Un œil s’ouvre, un œil se referme. Entre la conscience et le néant, entre la (re)naissance et la mort, des mondes prennent vie, des vies se croisent, s’agitent et se cognent les unes contre les autres, se déchirent pour prendre le contrôle d’un territoire et finissent, dans un dernier souffle, par comprendre que le sens de tout cela est justement qu’il n’y en a aucun : le but, c’était tout simplement de vivre, encore un peu, et si possible un peu mieux. De quoi s’agit-il ? Des 121 épisodes de Lost, sorte de série définitive et absolue en ce qu’elle contient, entre sa première image et la dernière, l’expression du désir (et du renoncement) de vivre. La création méta de J.J. Abrams, construite comme une boucle, renferme telle une boîte de Pandore les secrets de l’univers (celui dans lequel évoluent les personnages de la série) et porte en son sein l’alpha et l’oméga de ces destinées passionnantes et dérisoires (passionnantes parce que dérisoires, devrait-on écrire). L’inverse absolu de l’autre grande odyssée fantastique de ces cinquante dernières années, Star Wars, work in progress perpétuellement réécrit et réinventé, sans début ni fin, trou noir qui aura fini par engloutir son propre créateur. Il est amusant de constater que celui qui va reprendre la franchise n’est autre qu’Abrams lui-même : qui d’autre, finalement, pour mettre un terme à cette course folle ?
La guerre des mondes sera télévisée
Achevée en 2010, Lost a bouleversé les codes de l’écriture télévisuelle. Diffusée sur un network, la série épatait notamment par sa capacité à absorber les contraintes propres aux grandes chaînes pour mieux les intégrer dans son processus narratif. Depuis sa fin, la course à la série-concept n’a pas cessé. On ne compte plus les séries à dominante fantastique annoncées en fanfare par les networks et rapidement enterrées, incapables de satisfaire aux exigences d’un public devenu gourmand, incapables de transcender leurs idées de départ pour construire un monde dont les terres seraient passionnantes à explorer. Au cimetière de ces séries mort-nées, on retrouve les cadavres de Heroes, de Flash Forward, de The Event, d’Alcatraz, de The River, de Terra Nova, de Happy Town… Une seule jusqu’à présent sera parvenue à porter jusqu’au bout son ambitieuse idée de départ : Fringe (créée – il n’y a pas de hasard – par J.J. Abrams), dont le concept reposait justement sur la démultiplication des mondes. Là où Lost était contenue toute entière sur une île-aimant d’où tout partait et où tout se terminait, sa petite sœur méconnue Fringe (dont on pourra, sans rougir, évoquer le terme de grande série malade, avec toute la beauté et la mélancolie que le terme suggère lorsqu’il est employé au cinéma) fonctionnait à l’inverse comme un arbre aux multiples branches, une pieuvre aux monstrueux tentacules qui s’amusait de la symétrie imparfaite de ses excroissances. On ne dira jamais assez la splendeur de cette histoire d’amour filial et de sacrifice, et il faudra un jour analyser Fringe avec la même ferveur que son aînée.

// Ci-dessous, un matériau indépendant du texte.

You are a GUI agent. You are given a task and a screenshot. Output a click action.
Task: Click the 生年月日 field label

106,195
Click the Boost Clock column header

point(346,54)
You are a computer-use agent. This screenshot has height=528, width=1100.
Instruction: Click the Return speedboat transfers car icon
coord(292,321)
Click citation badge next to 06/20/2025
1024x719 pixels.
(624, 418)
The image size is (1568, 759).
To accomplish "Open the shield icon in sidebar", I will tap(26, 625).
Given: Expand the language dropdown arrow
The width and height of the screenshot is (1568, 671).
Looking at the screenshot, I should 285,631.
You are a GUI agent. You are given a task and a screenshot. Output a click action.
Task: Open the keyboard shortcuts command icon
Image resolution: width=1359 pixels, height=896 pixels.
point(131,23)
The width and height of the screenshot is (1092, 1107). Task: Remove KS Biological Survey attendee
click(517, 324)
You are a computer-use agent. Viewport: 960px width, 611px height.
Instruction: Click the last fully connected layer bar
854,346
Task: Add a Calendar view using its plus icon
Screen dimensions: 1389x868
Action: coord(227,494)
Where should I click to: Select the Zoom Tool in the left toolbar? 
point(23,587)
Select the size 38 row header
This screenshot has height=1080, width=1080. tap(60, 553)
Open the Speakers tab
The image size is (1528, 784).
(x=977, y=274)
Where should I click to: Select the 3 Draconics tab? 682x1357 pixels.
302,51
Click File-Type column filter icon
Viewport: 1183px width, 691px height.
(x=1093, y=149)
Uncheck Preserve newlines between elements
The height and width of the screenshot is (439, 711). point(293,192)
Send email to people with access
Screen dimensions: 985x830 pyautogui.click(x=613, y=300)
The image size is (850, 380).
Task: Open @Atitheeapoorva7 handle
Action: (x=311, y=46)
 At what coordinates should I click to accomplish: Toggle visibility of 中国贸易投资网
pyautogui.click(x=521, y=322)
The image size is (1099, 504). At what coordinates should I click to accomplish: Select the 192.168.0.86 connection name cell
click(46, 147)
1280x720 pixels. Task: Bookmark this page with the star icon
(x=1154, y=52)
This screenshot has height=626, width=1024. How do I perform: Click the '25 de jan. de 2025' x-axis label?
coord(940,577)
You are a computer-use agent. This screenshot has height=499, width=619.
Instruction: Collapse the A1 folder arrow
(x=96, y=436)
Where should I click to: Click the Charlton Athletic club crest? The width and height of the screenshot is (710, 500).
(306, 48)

Où en est-on aujourd’hui ? Depuis deux saisons, J.J. Abrams supervise de très loin l’ennuyeuse Revolution, aussi passionnante qu’un encéphalogramme plat. Cette histoire des survivants d’une humanité dépourvue d’électricité suite à un gigantesque black-out ne repose sur rien d’autre que ce que la plupart des producteurs et des chaînes ont cru retenir de Lost : un pitch aguicheur, des mystères non résolus, quelques méchants un peu effrayants, une nature hostile et des cliffhangers à chaque fin d’épisode. La formule, appliquée sans génie, ne produit aucune réaction chimique. La fièvre créative s’est déplacée du côté du câble avec les succès phénoménaux de Game of Thrones (heroic fantasy finalement assez classique avec beaucoup de sexe et de têtes coupées) et de The Walking Dead, autre histoire d’un groupe de survivants, traitée cette fois avec la violence graphique et la surenchère esthétique offerte à ses créateurs par la chaîne AMC. La série présente des qualités indéniables, mais aucun mystère, aucune folie ne s’en dégage : The Walking Dead verse plus dans le western poisseux et nihiliste que dans la poésie métaphysique et spirituelle. Obtenant des scores d’audience tutoyant les sommets connus par les grandes chaînes il y a dix ou quinze ans, The Walking Dead laisse ces dernières exsangues, complètement dépassées et à cours d’idées.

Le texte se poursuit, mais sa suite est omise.